The Indian society is one that is intricately woven with threads of traditions, values and culture. A culture that is impregnated with the notion of the 'ideal family'. A culture that reveres, and glorifies motherhood.
For a majority of the female population in our country, the Indian dream amounts to finding the perfect life partner, making babies and looking after them. In India, for the longest time, a woman's worth has for the most part been determined in terms of her home-making skills and her ability to bear a heir to the family she is married into.
The Indian society deems that motherhood is a woman's destiny, the only way a woman's being can be rendered whole.
We women have thrived in the inherently patriarchal setup for decades now, fitting into the mould of the ideal bharatiya naari. Of course, there is no denying the fulfilment that comes along with being a mother, building a beautiful, functional family. But as more and more women are becoming financially independent, with the onset of the modern-traditional dichotomy, a large number of women are breaking out from the status quo.
Married Indian women, in harmony with their partners, are making the informed, well thought out decision of opting out of motherhood.
Being child-free is a reality for married women in India today, and the reasons cited for this seemingly drastic measure within the Indian setup are indicators of an empowered mindset.
Child Free by Choice India is a blog that chronicles the accounts of Indians who choose to remain childless, connecting people with similar experiences, and initiating discussions on a variety of topics like "being pro-choice, the social stigma, fear of old age and even loneliness". It is a refreshing, emancipating movement that has been brewing in the nation.
Featured on the blog is Indrani Mukherjee's account (originally published in Tehelka Magazine), where she says "For urban middle class couples, having children is no longer a must. Women are unwilling to carry the burden alone and find happiness without the patter of little feet."
Amidst the stigma, shame and raised eyebrows that this decision to remain childless draws, urban women cite a variety of reasons to steer clear of motherhood. And considering motherhood to be a hindrance of one's career is not the central reason that triggers this resolution.
In a report published by The Hindustan Times, social scientist Amrita Nandy, who wrote a paper titled Outliers of Motherhood, broke down some of the reasons cited by women to remain childless. “Most were driven by concerns about the ecology and cultural environment, put off by high levels of pollution, consumption, materialism and crime. They all wondered why they should bring another human into this mess”, she says.
In the same report, family counsellor Gauri Dange was quoted to say “As we move towards a more individualistic society, with more nuclear families, the decision to have children is no longer made by the extended family, but by the couple. In the past few years, what it takes to raise a child has been defined,and there are enough women who just don’t want to do it.”
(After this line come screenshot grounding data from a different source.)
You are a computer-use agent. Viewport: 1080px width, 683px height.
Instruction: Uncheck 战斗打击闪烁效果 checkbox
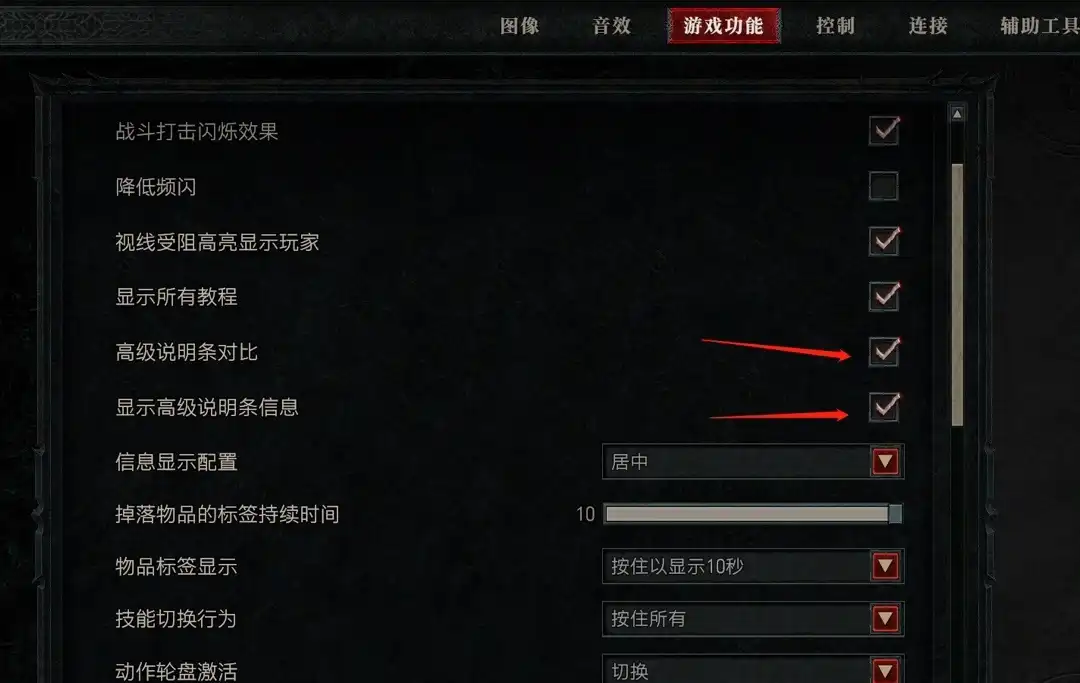pos(884,131)
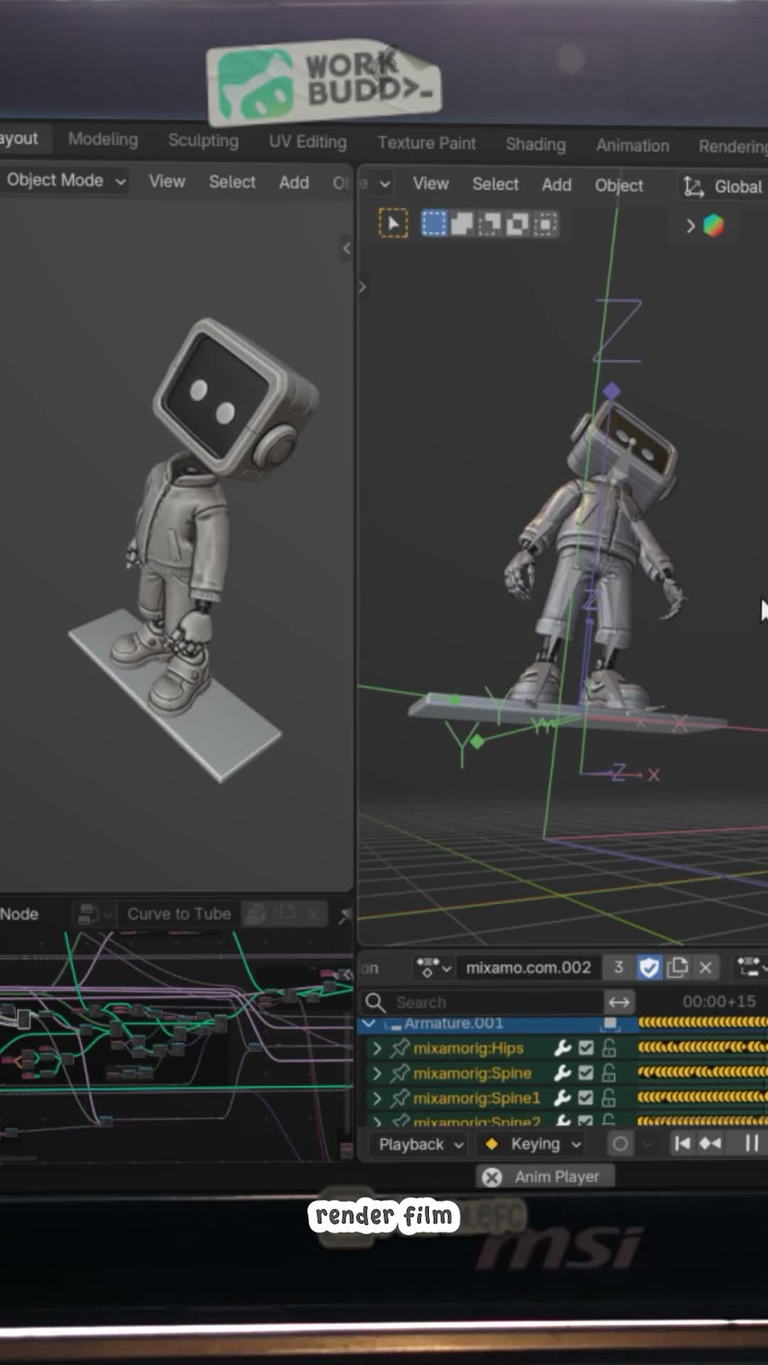Screen dimensions: 768x1365
Task: Open the Keying dropdown menu
Action: (532, 1144)
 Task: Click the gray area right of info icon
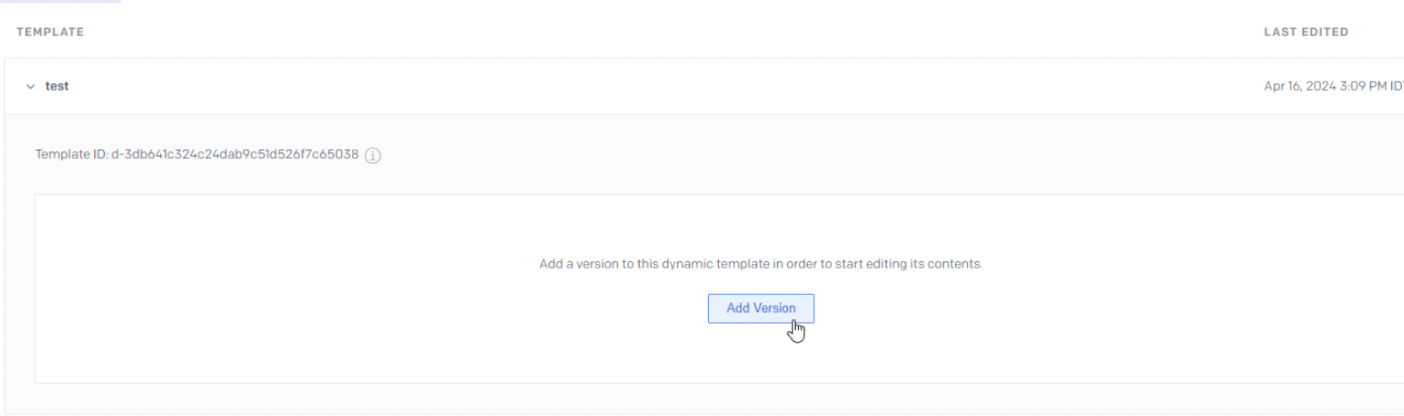tap(800, 156)
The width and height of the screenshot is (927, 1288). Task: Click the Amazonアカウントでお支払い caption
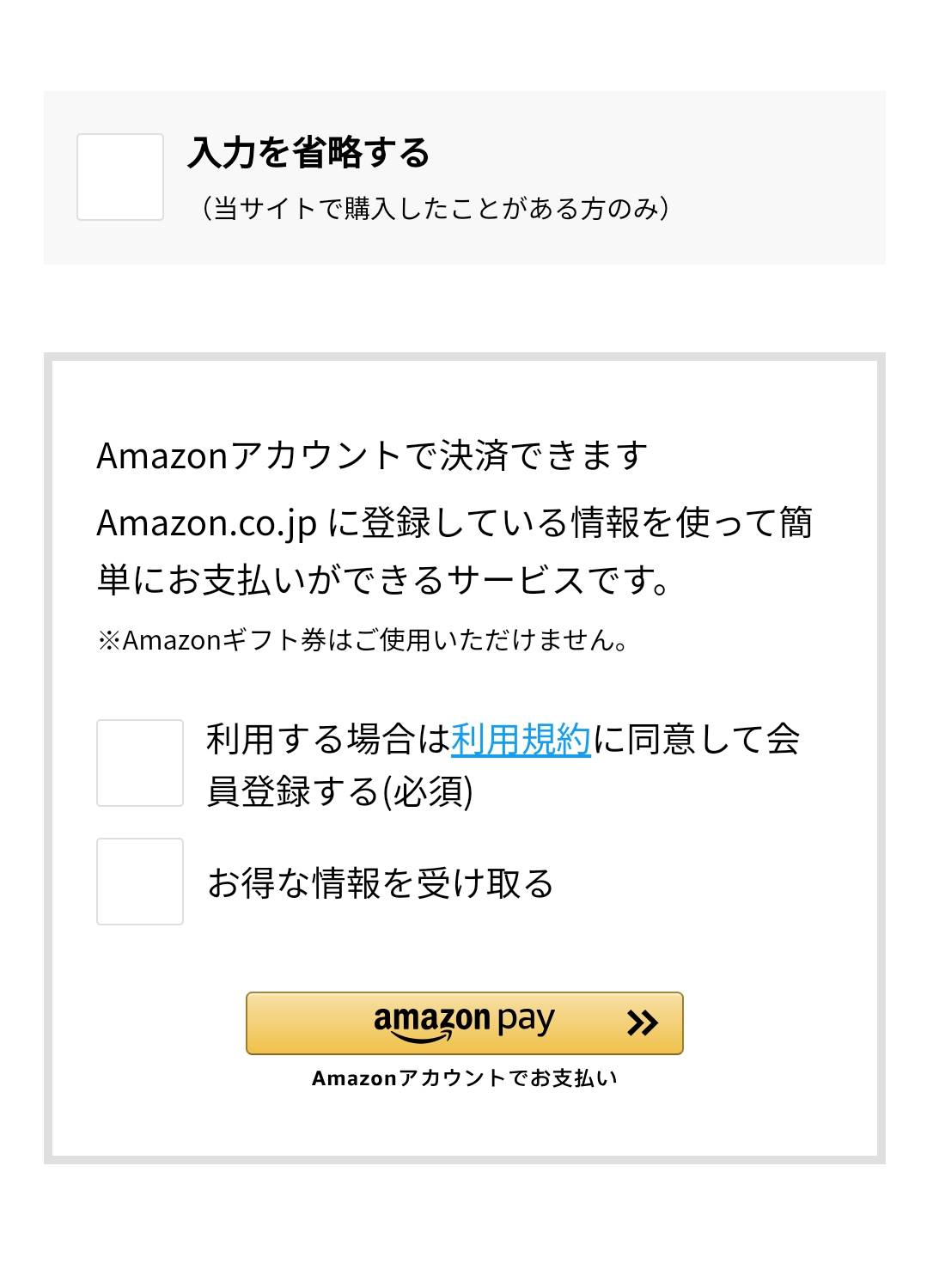(464, 1077)
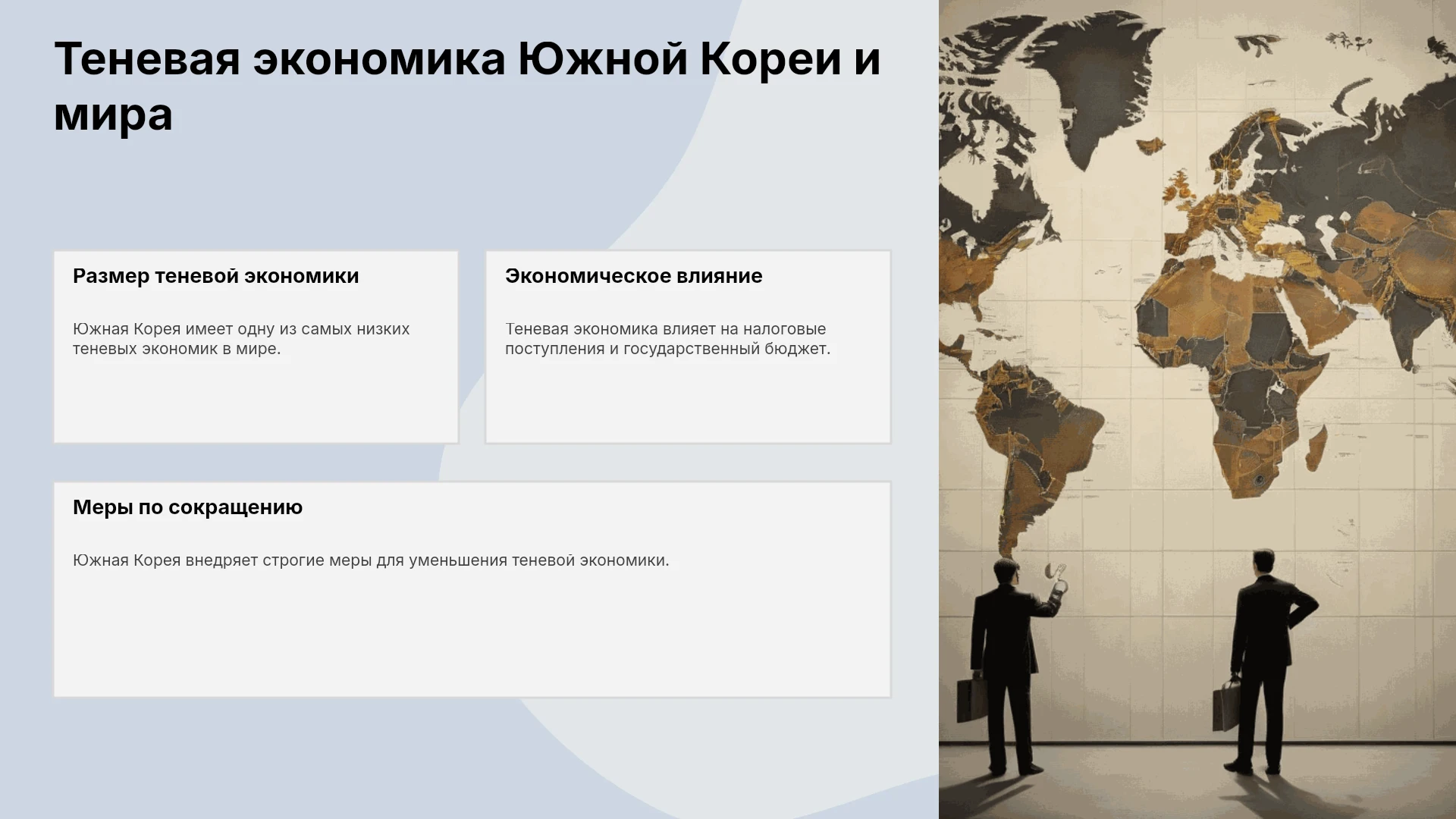Select text about strict reduction measures

(x=371, y=560)
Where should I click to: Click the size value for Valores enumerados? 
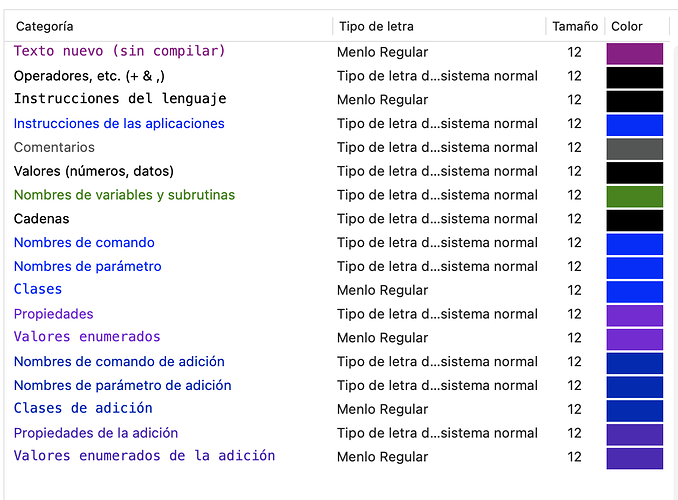click(574, 338)
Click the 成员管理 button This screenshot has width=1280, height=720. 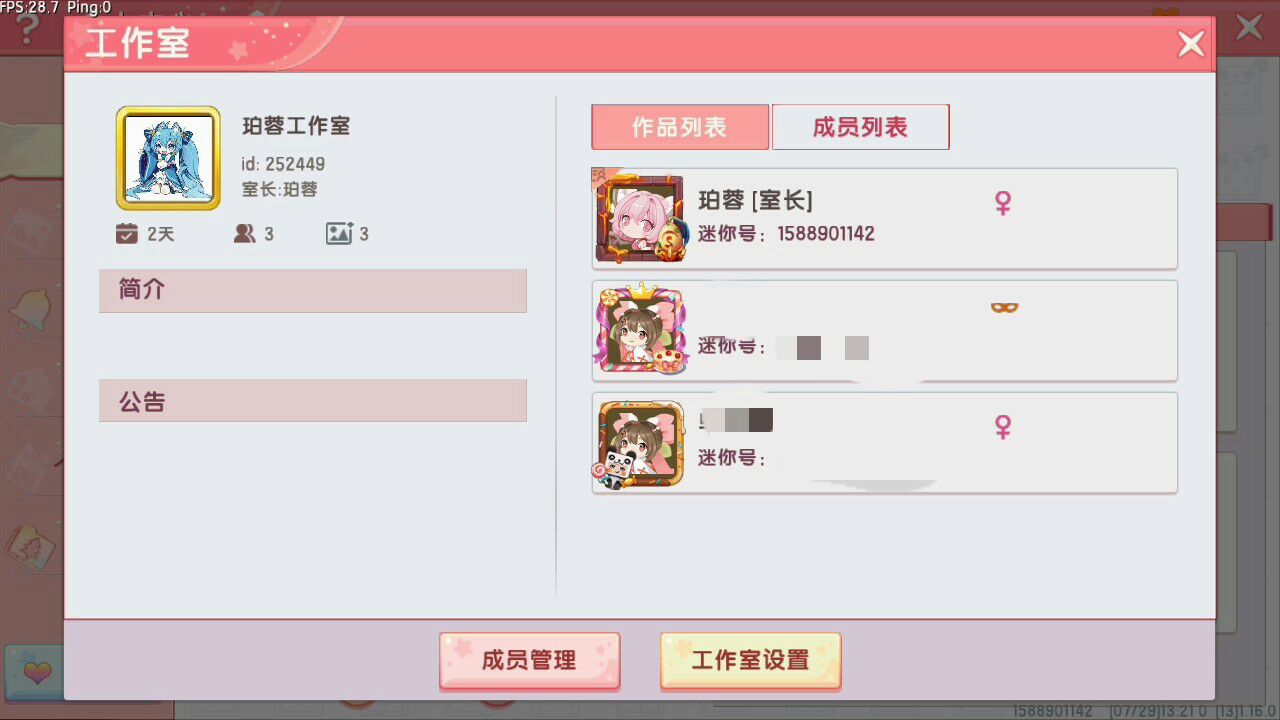click(529, 660)
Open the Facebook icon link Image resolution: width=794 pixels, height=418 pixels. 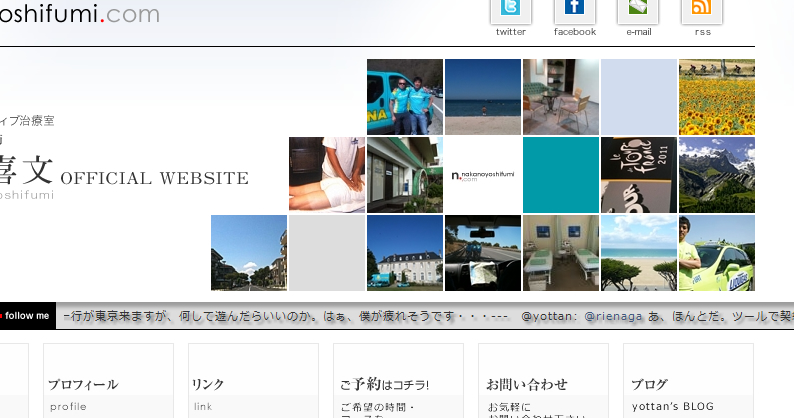click(574, 10)
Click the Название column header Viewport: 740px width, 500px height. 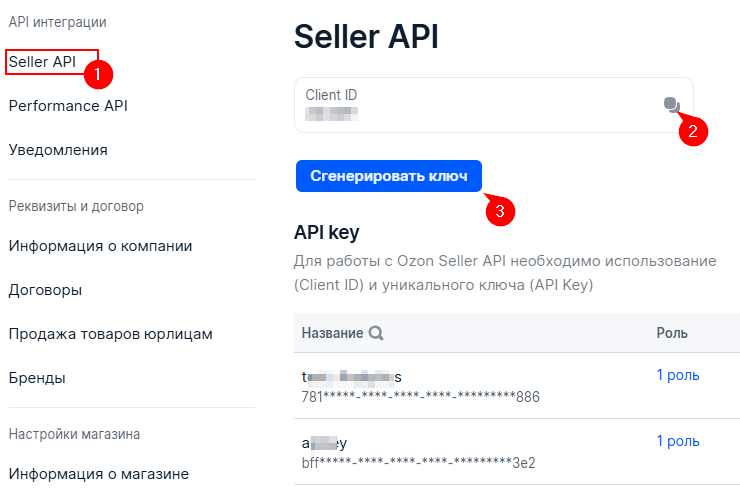coord(332,333)
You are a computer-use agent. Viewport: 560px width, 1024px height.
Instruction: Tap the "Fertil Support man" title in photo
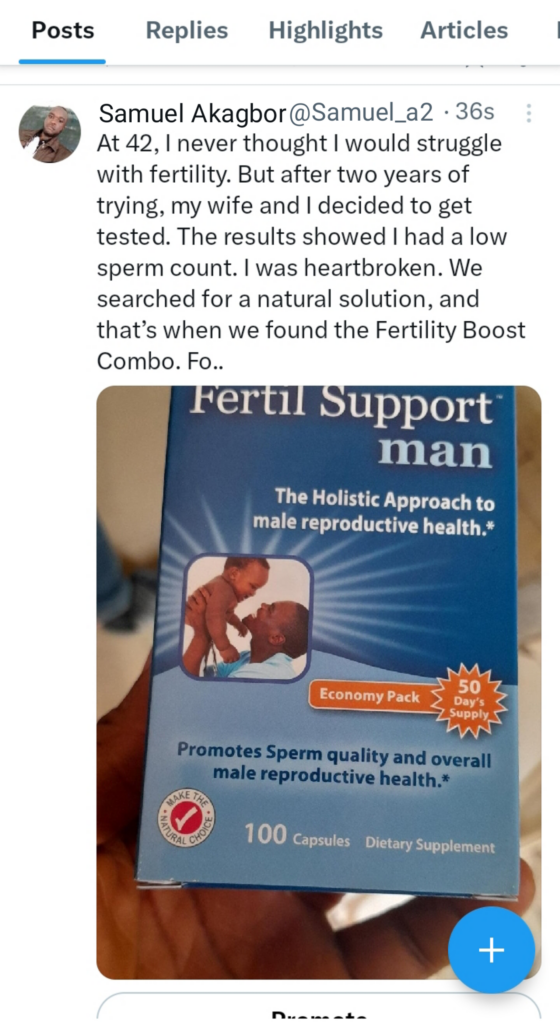(339, 427)
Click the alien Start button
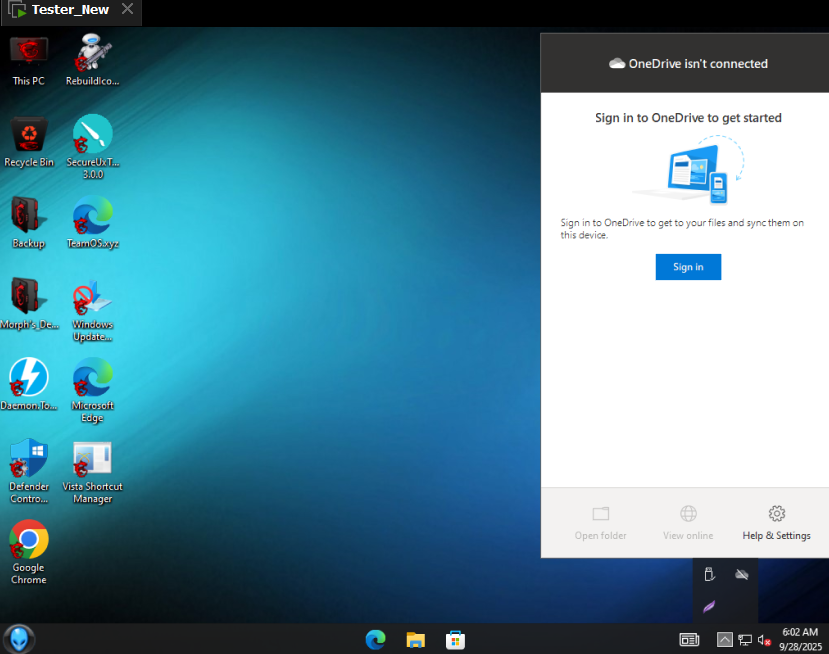The height and width of the screenshot is (654, 829). [19, 638]
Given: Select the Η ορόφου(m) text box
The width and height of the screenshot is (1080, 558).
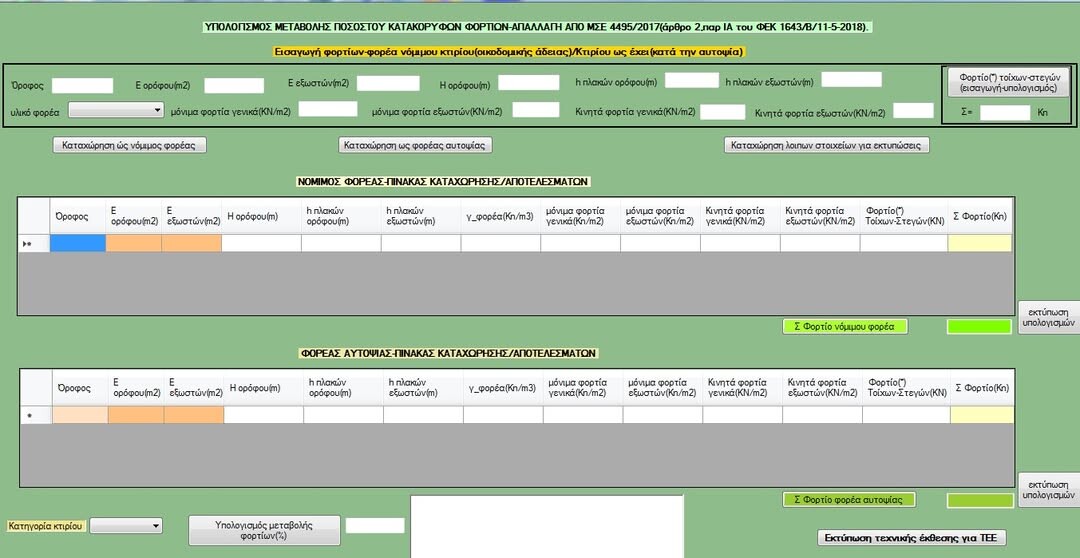Looking at the screenshot, I should [x=528, y=83].
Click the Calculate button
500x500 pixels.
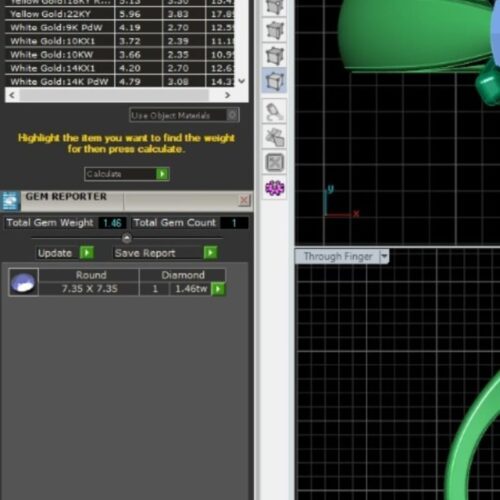coord(127,174)
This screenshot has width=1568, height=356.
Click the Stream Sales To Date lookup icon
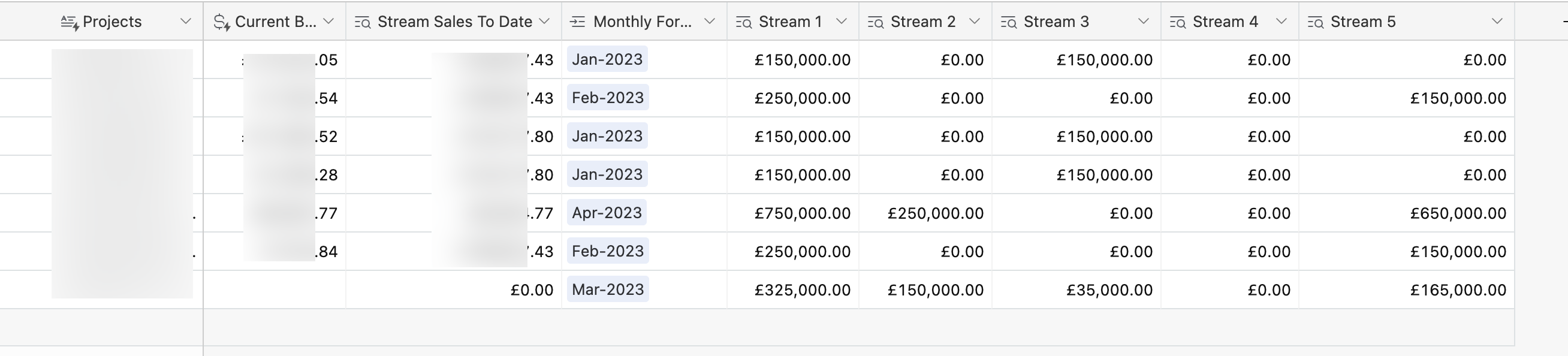point(363,23)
“To my mind, motherhood feels like a form of bondage, in that there is so much responsibility, guilt and emotion that you are in danger of losing your logical self,” says a Mumbai-based marketing executive.
“I want the freedom to work on myself,” she adds. “I used to sing as a child, and I would like to pursue formal vocal training. I want to learn new things, pursue a PhD in mythology, maybe eventually teach it someday. Knowing me, every time I had to give a passion up for a child, I would probably end up resenting him or her.”
What needs to be realized is the fact that these women have taken charge of their own lives, defining their own purpose and setting their own standards of fulfilment, without blindly conforming to what society deems appropriate.
Another crucial factor that comes into play when it comes to bearing a child is that it needs to be a well thought out decision. Speaking to Amrita Mukherjee for her blog AmritaSpeaks, Suchismita Dasgupta, a Calcutta-based costume designer highlighted an inherent problem associated with bearing children that modern millennial couples often face.
"Everyone should have a reason to have a child. A child should not just ‘happen’ to you because that’s the way you have known things to ‘happen’. Some of my friends and acquaintances have given birth to a ‘bandaid’ child; they gave birth because they think the child will save their relationship", she says.
It is time we widen our horizons and appreciate the fact that women have the right to exercise their choice of not having children.
If a couple mutually decide against having kids, or a single woman chooses to opt out of motherhood, instead of writing them off as anomalies, it is pertinent we understand that motherhood is not the only means of deriving gratification in life as a woman.
In closing, Urvashi Buthalia's words as they appeared in liveMint resonate the truth of what it feels like to choose to be a child-free modern Indian woman:
"So what do we have in the end? The ‘naturalness’ of motherhood? The ‘curse’ of childlessness? A life filled with lack, with loss of what might have been? Or just another way of living?", she asks.